- Born: October 25, 1935 Birmingham, Alabama, United States
- Died: November 21, 2010 (aged 75) Los Angeles, California, United States
- Occupation: Actor

= Willis Burks II =

American actor

Willis Burks II (October 25, 1935 – November 21, 2010), sometimes credited as Willis Burks or Willis Burks Jr., was an American television, film, stage and voice actor whose acting career spanned more than thirty years.

== Biography ==
Burks was born in Birmingham, Alabama, on October 25, 1935. He served in the United States Air Force before pursuing a professional acting career. Burks lived in both Chicago and New York City before settling in Los Angeles, where he resided until his death in 2010.

Burks' awards included the AUDELCO for best actor in the theatrical production of Saint Lucy's Eyes.

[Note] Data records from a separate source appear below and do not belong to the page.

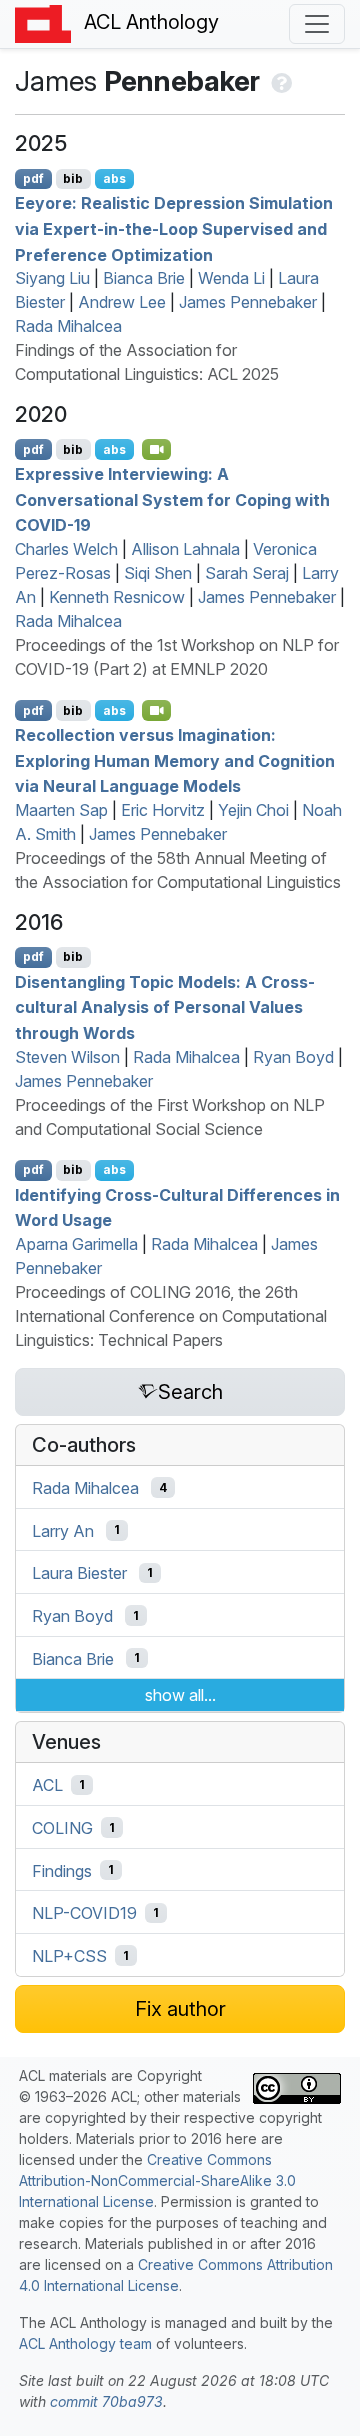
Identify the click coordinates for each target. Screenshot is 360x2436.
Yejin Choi (253, 810)
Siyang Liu (52, 278)
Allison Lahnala (185, 549)
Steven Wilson (67, 1057)
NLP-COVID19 (84, 1913)
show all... (180, 1695)
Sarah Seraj (247, 573)
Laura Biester (79, 1573)
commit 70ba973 (106, 2401)
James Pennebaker (248, 302)
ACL (47, 1785)
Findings (62, 1870)
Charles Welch (66, 549)
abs (114, 178)
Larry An (63, 1530)
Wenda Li (231, 278)
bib (73, 178)
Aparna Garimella (76, 1244)
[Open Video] (157, 449)
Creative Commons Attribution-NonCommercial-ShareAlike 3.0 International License (157, 2180)
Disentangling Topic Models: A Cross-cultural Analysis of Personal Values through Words (165, 1006)
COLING (62, 1828)
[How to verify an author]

Additionally, Burks' performance in the August Wilson play, Jitney, won him several awards, including a Drama Desk Award, an Obie Award and a second AUDELCO award.

Burks' movie roles included the 2007 film, King of California, in which he co-starred as Pepper opposite Michael Douglas and Evan Rachel Wood. Other notable roles included Sunday in 1997 and Everything's Jake in 2007, opposite Ernie Hudson and Phyllis Diller. His acting credits also included roles in video games, including The Chronicles of Riddick: Escape from Butcher Bay.

Willis Burks II died on November 21, 2010, at the age of 75. His memorial service was held at the Greater New Macedonia Ministries in Birmingham, Alabama on December 4, 2010. He was survived by four children.